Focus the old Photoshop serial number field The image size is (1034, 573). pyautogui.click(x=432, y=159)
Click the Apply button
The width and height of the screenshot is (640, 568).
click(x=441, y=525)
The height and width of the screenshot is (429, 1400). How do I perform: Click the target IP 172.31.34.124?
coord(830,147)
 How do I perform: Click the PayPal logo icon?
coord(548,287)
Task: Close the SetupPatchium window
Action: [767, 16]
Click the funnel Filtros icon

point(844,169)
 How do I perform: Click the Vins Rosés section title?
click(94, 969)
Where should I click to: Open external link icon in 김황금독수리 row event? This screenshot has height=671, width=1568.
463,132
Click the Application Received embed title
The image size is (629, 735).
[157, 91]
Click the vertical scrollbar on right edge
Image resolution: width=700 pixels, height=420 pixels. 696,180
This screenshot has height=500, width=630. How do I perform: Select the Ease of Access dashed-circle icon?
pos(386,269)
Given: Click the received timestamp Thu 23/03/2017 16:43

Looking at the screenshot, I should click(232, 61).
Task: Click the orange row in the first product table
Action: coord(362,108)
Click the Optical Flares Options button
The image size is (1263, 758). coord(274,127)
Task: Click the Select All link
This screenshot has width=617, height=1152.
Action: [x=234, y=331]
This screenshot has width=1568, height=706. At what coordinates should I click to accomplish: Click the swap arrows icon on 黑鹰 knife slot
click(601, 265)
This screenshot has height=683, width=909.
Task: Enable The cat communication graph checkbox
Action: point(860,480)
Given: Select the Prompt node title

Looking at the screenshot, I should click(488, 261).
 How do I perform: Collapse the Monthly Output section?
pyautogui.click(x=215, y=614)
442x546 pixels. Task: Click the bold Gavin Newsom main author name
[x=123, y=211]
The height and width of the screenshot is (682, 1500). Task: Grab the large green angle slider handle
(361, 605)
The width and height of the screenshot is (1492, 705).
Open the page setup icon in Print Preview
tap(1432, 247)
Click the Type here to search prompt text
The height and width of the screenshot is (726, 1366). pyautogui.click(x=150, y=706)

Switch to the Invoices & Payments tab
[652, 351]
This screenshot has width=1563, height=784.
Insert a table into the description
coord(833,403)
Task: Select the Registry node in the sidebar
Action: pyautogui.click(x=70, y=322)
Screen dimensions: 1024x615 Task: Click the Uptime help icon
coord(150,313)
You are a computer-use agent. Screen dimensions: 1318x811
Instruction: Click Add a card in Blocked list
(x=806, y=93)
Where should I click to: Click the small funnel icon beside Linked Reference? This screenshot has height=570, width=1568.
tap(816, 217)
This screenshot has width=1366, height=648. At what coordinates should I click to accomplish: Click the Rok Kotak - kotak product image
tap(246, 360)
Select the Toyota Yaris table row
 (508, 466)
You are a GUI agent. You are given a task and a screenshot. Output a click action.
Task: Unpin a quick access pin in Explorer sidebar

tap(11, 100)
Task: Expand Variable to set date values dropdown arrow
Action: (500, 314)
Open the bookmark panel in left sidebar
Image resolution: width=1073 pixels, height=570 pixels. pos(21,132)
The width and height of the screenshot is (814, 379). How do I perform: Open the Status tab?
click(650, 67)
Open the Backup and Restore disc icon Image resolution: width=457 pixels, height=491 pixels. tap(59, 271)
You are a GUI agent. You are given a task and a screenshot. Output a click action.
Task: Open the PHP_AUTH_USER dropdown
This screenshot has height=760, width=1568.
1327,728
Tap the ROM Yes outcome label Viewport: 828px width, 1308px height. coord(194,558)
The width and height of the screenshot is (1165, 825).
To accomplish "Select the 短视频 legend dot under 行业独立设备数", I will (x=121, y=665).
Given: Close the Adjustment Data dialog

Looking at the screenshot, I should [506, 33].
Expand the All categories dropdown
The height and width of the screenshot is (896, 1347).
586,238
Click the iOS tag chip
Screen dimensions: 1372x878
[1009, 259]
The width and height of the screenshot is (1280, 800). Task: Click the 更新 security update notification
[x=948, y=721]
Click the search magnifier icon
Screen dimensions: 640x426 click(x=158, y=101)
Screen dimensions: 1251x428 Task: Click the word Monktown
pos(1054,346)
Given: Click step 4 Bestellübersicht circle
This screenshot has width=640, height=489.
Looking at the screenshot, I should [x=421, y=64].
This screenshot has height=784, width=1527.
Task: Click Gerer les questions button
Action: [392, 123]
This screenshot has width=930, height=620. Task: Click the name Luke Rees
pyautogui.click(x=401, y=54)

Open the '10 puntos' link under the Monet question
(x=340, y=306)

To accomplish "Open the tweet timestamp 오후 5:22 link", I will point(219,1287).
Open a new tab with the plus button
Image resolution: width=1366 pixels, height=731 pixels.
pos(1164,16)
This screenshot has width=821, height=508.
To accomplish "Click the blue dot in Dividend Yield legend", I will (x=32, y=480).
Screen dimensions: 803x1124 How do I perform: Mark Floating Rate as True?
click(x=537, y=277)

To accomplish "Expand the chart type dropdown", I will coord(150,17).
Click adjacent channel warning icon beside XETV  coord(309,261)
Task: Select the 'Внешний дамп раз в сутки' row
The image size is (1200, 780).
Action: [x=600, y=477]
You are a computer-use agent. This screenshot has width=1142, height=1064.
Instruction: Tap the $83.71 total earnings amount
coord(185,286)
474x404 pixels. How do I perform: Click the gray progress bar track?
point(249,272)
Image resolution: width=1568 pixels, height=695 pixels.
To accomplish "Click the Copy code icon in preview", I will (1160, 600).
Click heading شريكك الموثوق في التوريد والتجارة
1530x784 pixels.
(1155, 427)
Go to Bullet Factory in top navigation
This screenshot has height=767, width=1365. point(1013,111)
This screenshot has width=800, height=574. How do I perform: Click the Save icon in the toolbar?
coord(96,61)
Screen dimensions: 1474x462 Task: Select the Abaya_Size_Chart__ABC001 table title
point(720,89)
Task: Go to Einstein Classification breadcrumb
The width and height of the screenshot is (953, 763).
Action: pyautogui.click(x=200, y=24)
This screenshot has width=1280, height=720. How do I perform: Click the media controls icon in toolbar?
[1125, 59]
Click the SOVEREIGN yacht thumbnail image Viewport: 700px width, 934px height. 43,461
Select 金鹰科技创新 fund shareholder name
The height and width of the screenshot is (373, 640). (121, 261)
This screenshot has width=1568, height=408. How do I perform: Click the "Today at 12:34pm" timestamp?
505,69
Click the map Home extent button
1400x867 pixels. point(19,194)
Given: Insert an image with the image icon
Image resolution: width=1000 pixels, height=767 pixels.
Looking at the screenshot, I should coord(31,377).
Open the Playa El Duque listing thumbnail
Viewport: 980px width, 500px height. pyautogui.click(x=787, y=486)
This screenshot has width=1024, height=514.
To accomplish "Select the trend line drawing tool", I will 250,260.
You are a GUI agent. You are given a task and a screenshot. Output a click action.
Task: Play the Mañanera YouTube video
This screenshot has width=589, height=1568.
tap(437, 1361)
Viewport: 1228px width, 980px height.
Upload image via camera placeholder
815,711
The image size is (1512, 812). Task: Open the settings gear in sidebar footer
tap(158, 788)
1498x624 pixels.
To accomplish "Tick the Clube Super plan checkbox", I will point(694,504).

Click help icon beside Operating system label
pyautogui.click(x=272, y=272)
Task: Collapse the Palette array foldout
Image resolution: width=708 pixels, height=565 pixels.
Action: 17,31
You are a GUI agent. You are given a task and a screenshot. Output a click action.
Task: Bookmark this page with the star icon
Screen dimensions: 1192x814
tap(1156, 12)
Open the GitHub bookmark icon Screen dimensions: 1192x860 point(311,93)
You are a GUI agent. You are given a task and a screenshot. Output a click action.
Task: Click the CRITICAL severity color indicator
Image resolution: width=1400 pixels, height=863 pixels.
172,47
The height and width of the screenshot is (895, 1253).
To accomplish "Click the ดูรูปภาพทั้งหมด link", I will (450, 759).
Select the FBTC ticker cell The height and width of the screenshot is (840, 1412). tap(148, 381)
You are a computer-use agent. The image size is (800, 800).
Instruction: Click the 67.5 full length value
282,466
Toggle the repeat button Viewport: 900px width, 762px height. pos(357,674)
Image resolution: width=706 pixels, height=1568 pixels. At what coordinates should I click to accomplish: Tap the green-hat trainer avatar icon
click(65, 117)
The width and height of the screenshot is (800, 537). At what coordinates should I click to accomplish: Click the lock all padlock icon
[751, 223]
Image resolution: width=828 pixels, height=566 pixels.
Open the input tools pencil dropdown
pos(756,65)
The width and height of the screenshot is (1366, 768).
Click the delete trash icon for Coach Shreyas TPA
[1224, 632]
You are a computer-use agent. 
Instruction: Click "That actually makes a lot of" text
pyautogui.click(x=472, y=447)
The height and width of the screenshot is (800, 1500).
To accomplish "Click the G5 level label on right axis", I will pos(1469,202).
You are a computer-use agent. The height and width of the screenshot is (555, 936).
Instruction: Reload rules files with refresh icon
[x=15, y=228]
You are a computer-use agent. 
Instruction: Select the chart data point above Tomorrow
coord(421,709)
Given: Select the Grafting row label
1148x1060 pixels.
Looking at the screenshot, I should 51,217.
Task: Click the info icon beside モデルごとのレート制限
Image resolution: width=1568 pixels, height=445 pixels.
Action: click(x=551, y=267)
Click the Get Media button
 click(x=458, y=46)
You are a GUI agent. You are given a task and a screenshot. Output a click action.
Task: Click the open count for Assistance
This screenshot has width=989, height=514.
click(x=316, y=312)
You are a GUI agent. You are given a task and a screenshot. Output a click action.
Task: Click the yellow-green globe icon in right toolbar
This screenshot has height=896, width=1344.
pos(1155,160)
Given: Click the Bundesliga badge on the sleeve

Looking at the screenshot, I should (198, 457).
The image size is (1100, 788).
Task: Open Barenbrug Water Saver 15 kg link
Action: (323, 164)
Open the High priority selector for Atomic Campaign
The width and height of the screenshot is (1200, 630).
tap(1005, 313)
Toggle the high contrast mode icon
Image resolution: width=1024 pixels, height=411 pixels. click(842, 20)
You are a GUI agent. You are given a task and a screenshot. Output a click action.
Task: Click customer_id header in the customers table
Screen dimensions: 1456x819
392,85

→ **ASSIGNMENT**
In the entries above, the lines between the one holding "Instruction: Tap the" and the one holding "Image resolution: width=1568 pixels, height=695", inclusive, are to be printed exactly as written, and those alone.

→ **YOUR RESPONSE**
Instruction: Tap the $83.71 total earnings amount
coord(185,286)
474x404 pixels. How do I perform: Click the gray progress bar track?
point(249,272)
Image resolution: width=1568 pixels, height=695 pixels.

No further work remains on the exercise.